Beatrix Catharina de Rijk lahir di Surabaya pada 24 Juli 1883 dan sebelum menjadi pilot, dia memulai karir sebagai model, memperagakan busana dari butik-butik terkenal di Paris.

Beatrix senang berpetualang dan memiliki hobi “berbahaya”, mengendarai kuda, motor, dan mobil, serta ikut dalam penerbangan balon udara di klub ‘Stella’. Belajar terbang dan menjadi pilot menjadi tantangan dia berikutnya, apalagi Paris memang dilanda eforia penerbangan setelah demo terbang yang dilakukan oleh Wright Bersaudara pada tahun 1909.

Dia lantas berangkat ke Betheny untuk belajar terbang dengan pilot terkenal Marcel Hanriot, lulus tes pada bulan September 1911 dan resmi mendapat brevet terbang nan prestis Aero Club de France no. 652 pada tanggal 6 Oktober 1911. Hanriot sebagai instrukturnya bahkan memuji Beatrix, “…kemampuannya bahkan lebih baik dari sebagian besar pilot laki-laki dan cepat menangkap pelajaran teknis menerbangkan pesawat.”

Beatrix-de-Rijk-brevet
Buku brevet pilot Beatrix de Rijk, mendapatkan brevet Aero de France no.659.

Karena berasal dari keluarga berada, Beatrix sanggup membeli pesawat sendiri yaitu tipe Deperdussin Monoplane 1910 dan karena pilot perempuan masih jarang, beberapa butik di Paris mengambil kesempatan menggunakan Beatrix untuk mempromosikan pakaian dan parfum buatan mereka.

Beatrix juga berniat mendemonstrasikan kemampuan terbangnya ke seluruh dunia termasuk tanah kelahirannya Hindia Belanda. Sumatra Post pada tanggal 11 Mei 1912 memberitakan bahwa di Surabaya telah dibentuk panitia yang akan mengundangnya. Namun ternyata batal, dia masih sibuk terbang di Perancis, bahkan belajar terbang dengan pesawat air.
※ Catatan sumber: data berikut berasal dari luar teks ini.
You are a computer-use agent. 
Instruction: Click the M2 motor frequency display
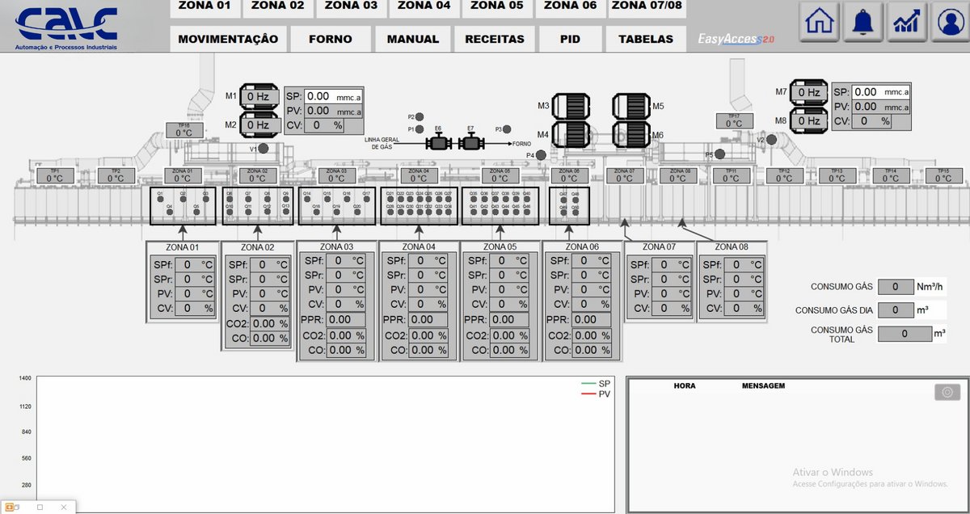pos(258,124)
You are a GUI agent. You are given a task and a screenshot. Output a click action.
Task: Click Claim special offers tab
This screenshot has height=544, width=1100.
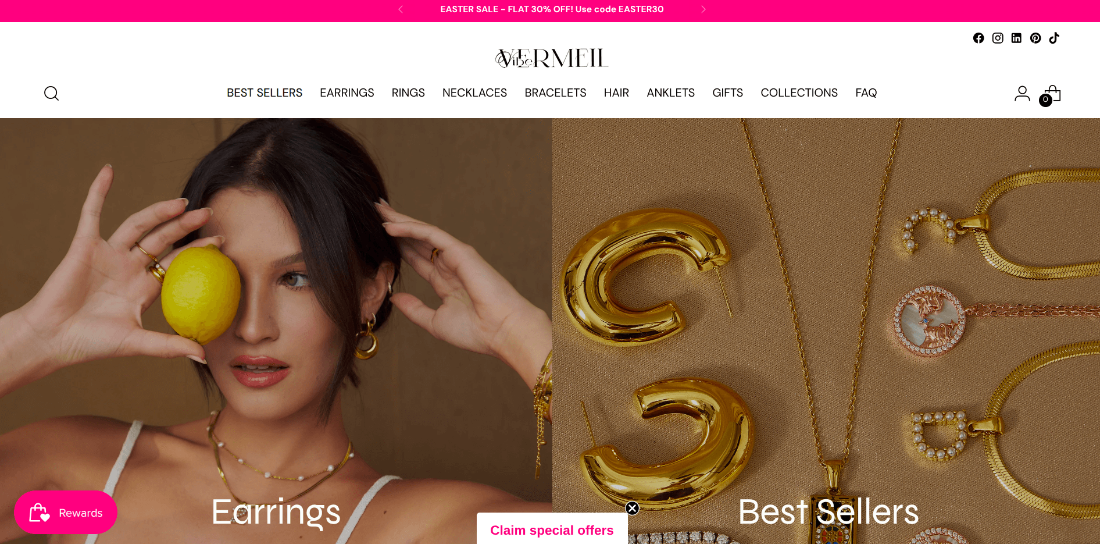(x=552, y=529)
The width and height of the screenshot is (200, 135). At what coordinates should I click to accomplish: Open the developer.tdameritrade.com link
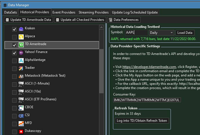pos(149,67)
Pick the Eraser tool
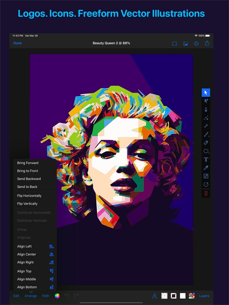 coord(206,143)
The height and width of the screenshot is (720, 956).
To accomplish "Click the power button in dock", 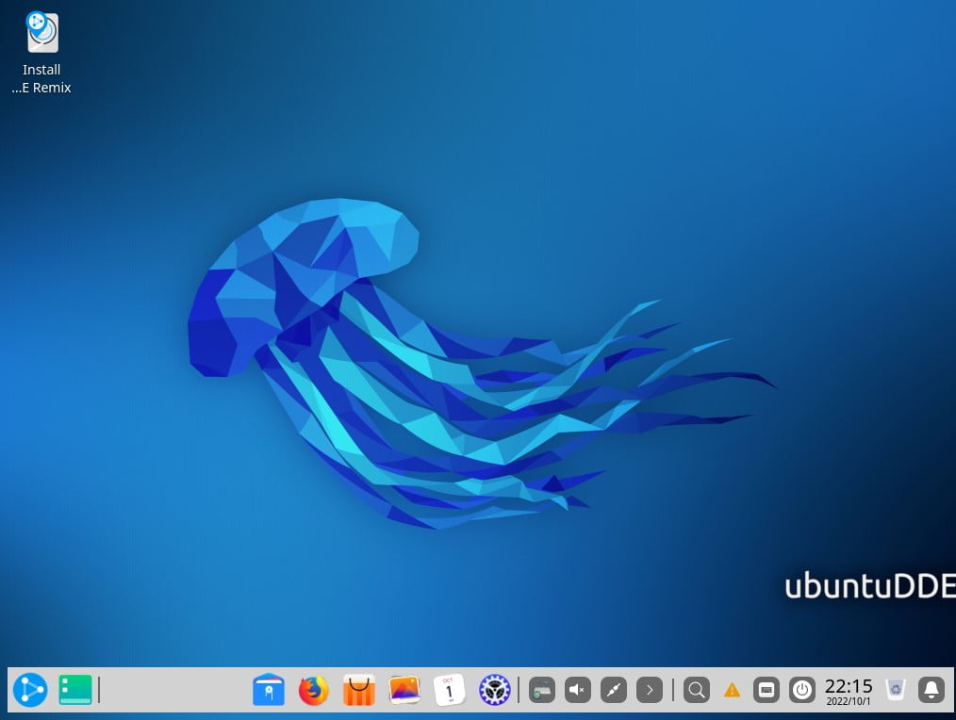I will [802, 690].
Saat Perang Dunia I meletus, Beatrix menawarkan diri dan pesawat miliknya bergabung ke militer Perancis. Ternyata ditolak, ada isu gender. Militer di dunia waktu itu masih belum menerima kaum hawa baik sebagai tentara reguler maupun sukarelawan. Usaha berikutnya untuk bergabung ke Belanda juga sama, selain isu yang sama, militer Belanda belum memiliki ketertarikan atas penerbangan.

Kecewa dengan tanggapan kedua negara, Beatrix memutuskan pensiun sebagai pilot, menikah (untuk kedua kalinya), dan tinggal di Hindia Belanda. Nasibnya tragis, selain bercerai pada tahun 1934, putra satu-satunya (dari pernikahan pertama) meninggal saat Perang Dunia II di kamp tahanan Jepang. Beatrix kembali ke Belanda, wafat dalam keadaan miskin dan sendirian di Den Haag pada 18 Januari 1958. (Aviahistoria.com, Sejarah Penerbangan Indonesia)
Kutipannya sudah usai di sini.